Manja
Alif memijat leher bagian belakang Via dengan perlahan. Dirinya langsung meninggalkan pekerjaan yang sedari tadi di lakukan nya di laptop, segera setelah mendengar suara Via muntah dari dalam kamar mandi.
“Masih mual sayang?” tanya Alif khawatir. Usia kandungan Via kini telah menginjak delapan bulan. Mual dan muntah yang di rasakan nya memang sedikit berkurang daripada trisemester kehamilan pertamanya dulu, tetapi bukan berarti itu sepenuhnya menghilang.
“Gatau, masih mual banget.” ucap Via mengadu.
“Kamu udah minum vitamin yang aku kasih kan?” tanya Alif dengan serius, mencoba memastikan.

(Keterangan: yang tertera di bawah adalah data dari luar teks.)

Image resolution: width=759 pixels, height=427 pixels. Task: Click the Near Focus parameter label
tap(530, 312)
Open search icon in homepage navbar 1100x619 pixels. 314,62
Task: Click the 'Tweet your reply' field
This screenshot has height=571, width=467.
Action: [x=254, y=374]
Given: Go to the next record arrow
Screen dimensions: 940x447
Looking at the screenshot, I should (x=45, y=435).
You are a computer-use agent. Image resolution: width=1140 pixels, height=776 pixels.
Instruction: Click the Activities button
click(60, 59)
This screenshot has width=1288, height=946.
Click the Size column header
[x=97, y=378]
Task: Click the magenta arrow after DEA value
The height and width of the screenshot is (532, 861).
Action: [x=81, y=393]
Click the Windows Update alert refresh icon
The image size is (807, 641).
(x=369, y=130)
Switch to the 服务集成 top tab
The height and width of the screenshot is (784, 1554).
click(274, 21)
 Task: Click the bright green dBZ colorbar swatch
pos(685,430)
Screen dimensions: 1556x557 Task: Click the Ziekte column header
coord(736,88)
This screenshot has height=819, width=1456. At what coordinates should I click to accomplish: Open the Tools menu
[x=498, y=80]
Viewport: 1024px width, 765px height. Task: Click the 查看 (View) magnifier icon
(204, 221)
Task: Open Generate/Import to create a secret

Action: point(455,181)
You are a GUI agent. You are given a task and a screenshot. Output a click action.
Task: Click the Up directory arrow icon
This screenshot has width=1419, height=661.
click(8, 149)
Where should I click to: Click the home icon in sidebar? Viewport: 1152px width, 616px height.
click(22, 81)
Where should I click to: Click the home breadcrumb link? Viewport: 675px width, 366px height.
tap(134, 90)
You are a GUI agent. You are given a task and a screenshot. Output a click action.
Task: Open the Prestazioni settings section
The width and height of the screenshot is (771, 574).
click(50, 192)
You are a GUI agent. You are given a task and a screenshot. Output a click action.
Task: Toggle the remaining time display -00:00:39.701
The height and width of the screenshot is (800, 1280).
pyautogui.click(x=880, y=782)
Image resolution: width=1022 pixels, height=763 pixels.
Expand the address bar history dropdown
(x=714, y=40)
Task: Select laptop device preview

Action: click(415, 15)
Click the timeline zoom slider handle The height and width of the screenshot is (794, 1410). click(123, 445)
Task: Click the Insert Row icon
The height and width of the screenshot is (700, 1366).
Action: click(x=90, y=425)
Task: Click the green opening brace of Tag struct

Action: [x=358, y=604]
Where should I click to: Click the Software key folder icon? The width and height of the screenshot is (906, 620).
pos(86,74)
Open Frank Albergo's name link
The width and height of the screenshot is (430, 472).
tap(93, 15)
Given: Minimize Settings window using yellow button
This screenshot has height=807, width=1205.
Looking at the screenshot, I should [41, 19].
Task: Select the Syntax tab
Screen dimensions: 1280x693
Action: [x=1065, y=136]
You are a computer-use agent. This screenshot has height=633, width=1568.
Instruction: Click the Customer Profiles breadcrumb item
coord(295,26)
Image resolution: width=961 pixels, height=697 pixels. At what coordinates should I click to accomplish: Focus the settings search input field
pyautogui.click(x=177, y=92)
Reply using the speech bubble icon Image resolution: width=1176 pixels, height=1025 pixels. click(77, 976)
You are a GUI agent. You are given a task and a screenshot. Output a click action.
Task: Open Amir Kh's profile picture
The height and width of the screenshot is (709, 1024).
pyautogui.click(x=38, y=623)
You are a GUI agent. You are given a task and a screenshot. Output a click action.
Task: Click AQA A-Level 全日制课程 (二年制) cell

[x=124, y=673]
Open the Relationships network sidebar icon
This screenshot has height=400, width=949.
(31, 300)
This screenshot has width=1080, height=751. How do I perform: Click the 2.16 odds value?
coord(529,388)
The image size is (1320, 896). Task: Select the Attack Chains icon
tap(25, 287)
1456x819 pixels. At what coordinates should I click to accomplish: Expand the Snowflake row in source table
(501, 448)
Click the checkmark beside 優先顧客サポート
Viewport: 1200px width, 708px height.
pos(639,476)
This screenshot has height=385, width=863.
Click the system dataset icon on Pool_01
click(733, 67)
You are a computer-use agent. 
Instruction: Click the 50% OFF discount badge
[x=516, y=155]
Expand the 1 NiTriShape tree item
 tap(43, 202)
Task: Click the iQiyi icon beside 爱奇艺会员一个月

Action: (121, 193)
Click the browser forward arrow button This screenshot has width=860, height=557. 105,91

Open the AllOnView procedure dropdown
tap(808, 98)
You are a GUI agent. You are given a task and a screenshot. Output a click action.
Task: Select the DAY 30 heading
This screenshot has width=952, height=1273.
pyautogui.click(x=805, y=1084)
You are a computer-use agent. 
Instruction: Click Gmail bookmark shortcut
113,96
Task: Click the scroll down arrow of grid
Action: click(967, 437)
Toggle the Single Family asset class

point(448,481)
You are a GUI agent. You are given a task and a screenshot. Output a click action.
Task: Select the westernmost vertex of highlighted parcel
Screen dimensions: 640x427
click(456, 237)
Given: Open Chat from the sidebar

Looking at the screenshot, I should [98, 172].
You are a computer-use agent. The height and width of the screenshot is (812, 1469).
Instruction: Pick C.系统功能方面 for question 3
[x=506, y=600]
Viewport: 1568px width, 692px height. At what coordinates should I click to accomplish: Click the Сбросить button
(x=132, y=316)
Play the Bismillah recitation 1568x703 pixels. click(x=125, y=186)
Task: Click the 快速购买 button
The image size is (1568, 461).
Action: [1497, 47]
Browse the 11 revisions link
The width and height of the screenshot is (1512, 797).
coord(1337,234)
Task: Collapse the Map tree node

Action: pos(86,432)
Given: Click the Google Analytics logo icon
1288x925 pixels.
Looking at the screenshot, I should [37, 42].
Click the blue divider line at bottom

Mata Via menyalang marah, “Gimana bisa aku ngelewatin minum vitamin, disaat semuanya kamu yang jadi koordinator. Mulai dari aku makan, minum, minum vitamin, kontrol dokter.” ucap Via dengan nada kesal.
Kini Via sudah mulai melunak pada Alif, dan dirinya sudah mulai menerima Alif sebagai suaminya. “Iya iya, aku salah. Maaf jangan marah-marah, nanti kamu tambah sakit.” ucap Alif menyesal dan mengelus dahi Via yang dingin dengan lembut.
“Alif?? Alif!” teriak Via mencari Alif ke seluruh penjuru rumah. “Kemana sih? Bukannya on time waktu di panggil. Padahal liat istri lagi hamil.” gerutunya lagi.
Sejak hamil tua, Via sudah sangat jarang untuk melakukan hal-hal berat di rumah. Bahkan untuk pekerjaan dasar seperti memasak, mencuci, dan yang lainnya Alif lah yang melakukannya.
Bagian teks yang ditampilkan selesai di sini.